Not only does Brown fail to allege in the complaint that Lemieux acted outside the scope of his employment, but she also fails to make such an argument in her briefing. In opposition to the motion to strike, she merely states that “[i]f [Lemieux's] actions deviated from his employment duties to an extent that the Defendants cannot be held liable, Plaintiffs must be allowed to maintain an action against him personally.” R. Doc. 19 at 3. As in Ellsworth, “the Court regards this as a mere statement of the law, not meant as an allegation that [Brown] would or even could support.” 2003 WL 21783304, at *3 n.8.
4. Any other factors bearing on equities.
Under the fourth Hensgens factor, the Court must consider any other factors bearing on the equities of permitting the amendment. The only factors raised by the parties are that Defendants have a compelling interest in retaining this federal forum and denying Lemieux's joinder would force her to pursue parallel litigation in state court, which, as discussed above, is not the case. “‘Although equitable factors include whether granting leave to amend would deprive a defendant of a properly invoked federal forum and ... result in parallel state court proceedings ... these factors are likely to be present whenever a plaintiff in a removed case seeks to add a nondiverse defendant.'” Ward, 2024 WL 1435150, at *6 (quoting Gallegos, 2009 WL 4730570, at *5). Because these equitable factors are present in most cases and neither party points to additional equitable factors, the fourth Hensgens factors weighs neutral.
R. Doc. 22 at 9-10.
R. Doc. 19 at 4.
Upon consideration of the Hensgens factors, three factors weigh against permitting the joinder of Lemieux and one is neutral. As a result, Lemieux's joinder must be denied, and any allegation of his liability must be stricken. Because the Defendants do not seek to have the fictitious ABC Property Management Company stricken from the third amended complaint, the Court will not strike it at this juncture.

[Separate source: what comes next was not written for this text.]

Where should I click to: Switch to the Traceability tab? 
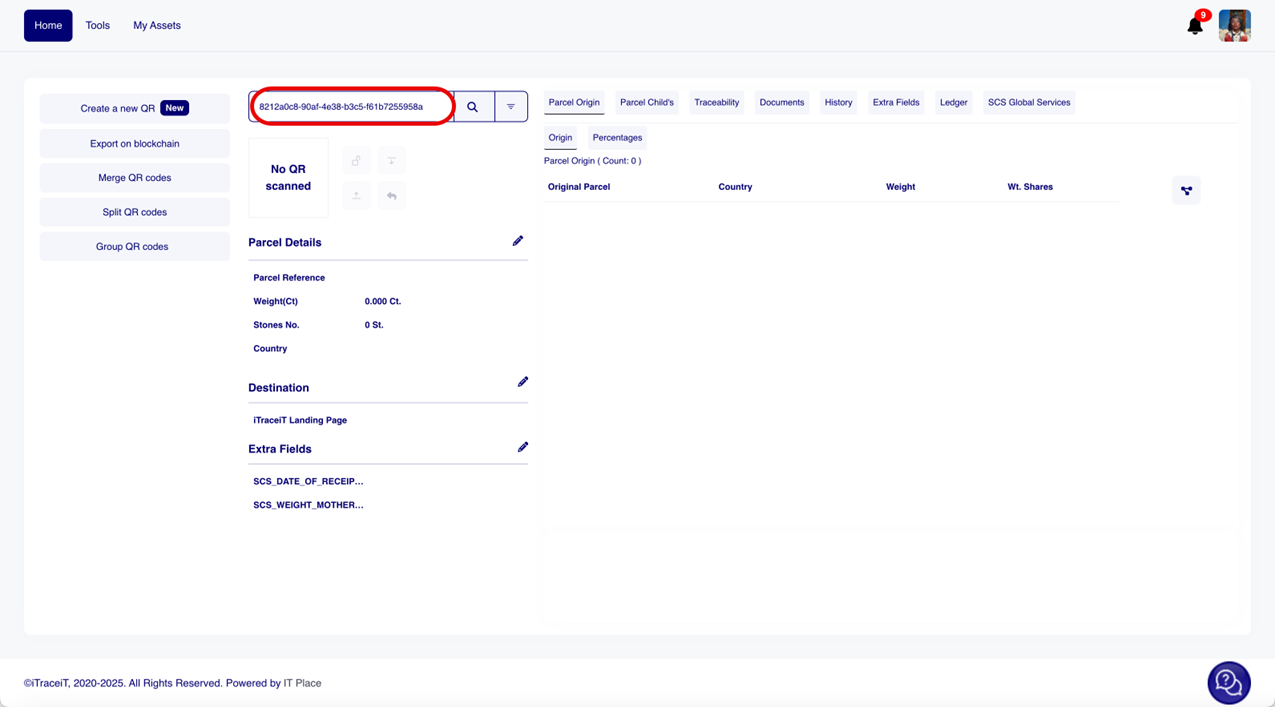(x=716, y=102)
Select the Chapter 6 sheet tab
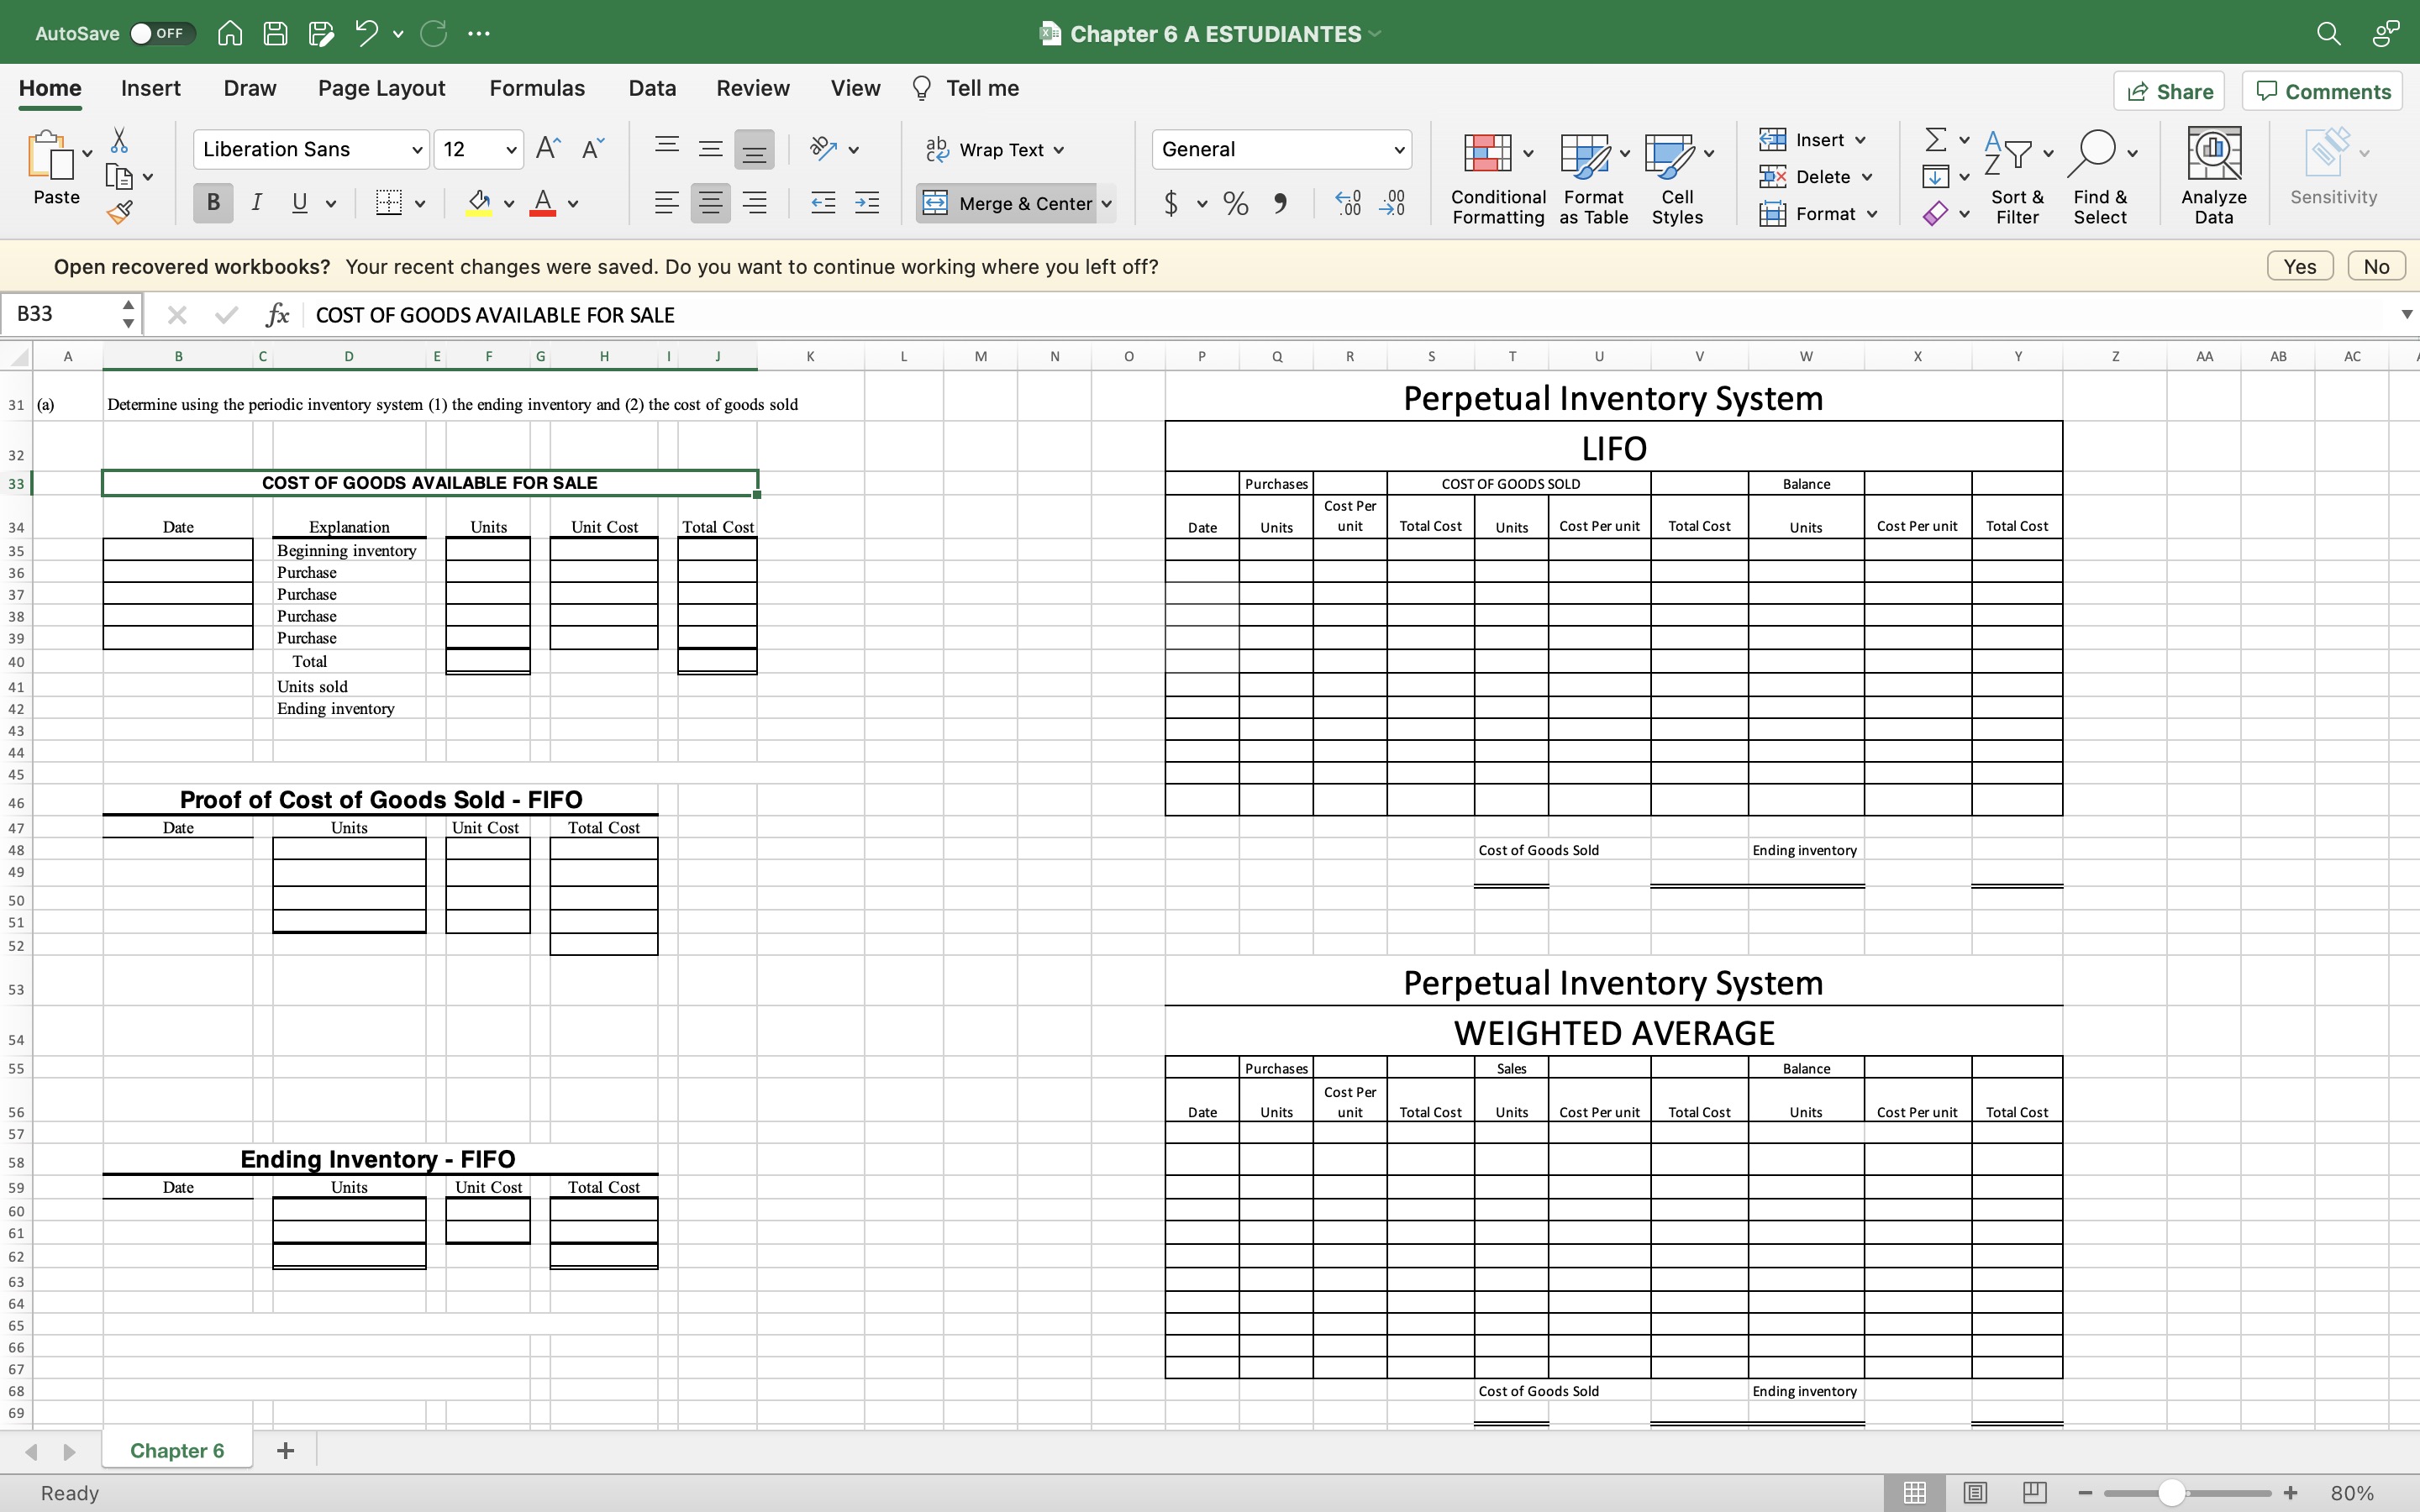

Nevertheless, the result is inconsequential, as the allegation concerning ABC Property Management Company merely expresses Brown's intention to add the property management company once it is identified, and as “the citizenship of defendants sued under fictitious names shall be disregarded” for purposes of determining whether diversity jurisdiction exists. 28 U.S.C. § 1441(b)(1).
IV. CONCLUSION
Accordingly, for the foregoing reasons, IT IS ORDERED that Defendants' motion to strike (R. Doc. 17) is GRANTED IN PART and DENIED IN PART. All sections of the complaint adding Candren Lemieux as a defendant are STRICKEN from the third amended complaint. All other allegations and claims remain.
IT IS FURTHER ORDERED that Brown's motion for leave to file amended complaint (R. Doc. 18) is GRANTED, except that certain parts of the amended complaint are stricken as stated above.